INTRODUCTION: Joubert syndrome is a rare disorder, characterized by a complex midbrain malformation caused by defects in the structure and/or function of the primary cilium. CASE REPORT: A 15-year-old boy with mild intellectual disability, hypotonia, mild ataxia, and abnormal eye movements diagnosed as having Joubert Syndrome since childhood, was referred to the Sleep Unit because spells of apnea while sleeping. He did not complain of snoring or daytime somnolence.
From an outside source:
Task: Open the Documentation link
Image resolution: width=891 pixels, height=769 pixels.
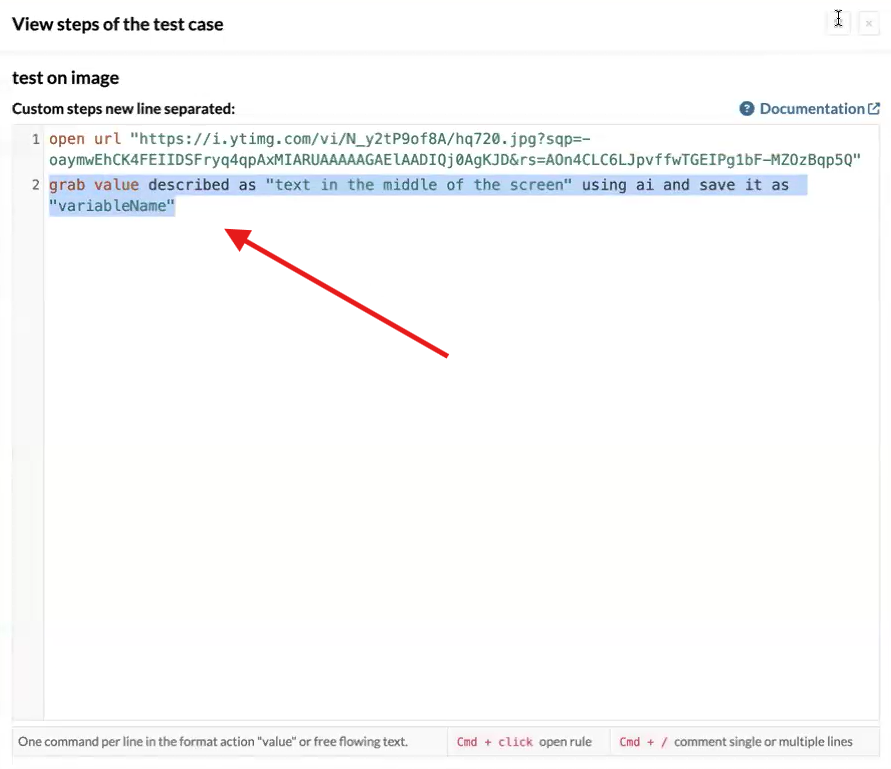Action: [811, 109]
The macro and microstructure of sleep and the comorbidities such respiratory abnormalities, periodic legs movements (PLM) and paroxysmal motor arousals (PA) and minimal motor events (MME) are described for the first time in Joubert syndrome. RESULTS: EEG was normal. Video-polysomnography revealed a nocturnal disturbed sleep and periods of hyperpnea accompanied by body movements and followed by a periodic breathing lasting several minutes with no oxygen desaturation. The arousals provoked by apneas triggered paroxysmal motor events with dystonic movements in the hand and right foot accompanied by a spontaneous Babinski. Brain MRI showed the typical “molar tooth sign”. CONCLUSION: Joubert syndrome is a heterogeneous disease. Epileptic seizures have been reported in some cases. Video-PSG is mandatory for the identification of nocturnal breathing abnormalities and sleep-related motor paroxysmal episodes.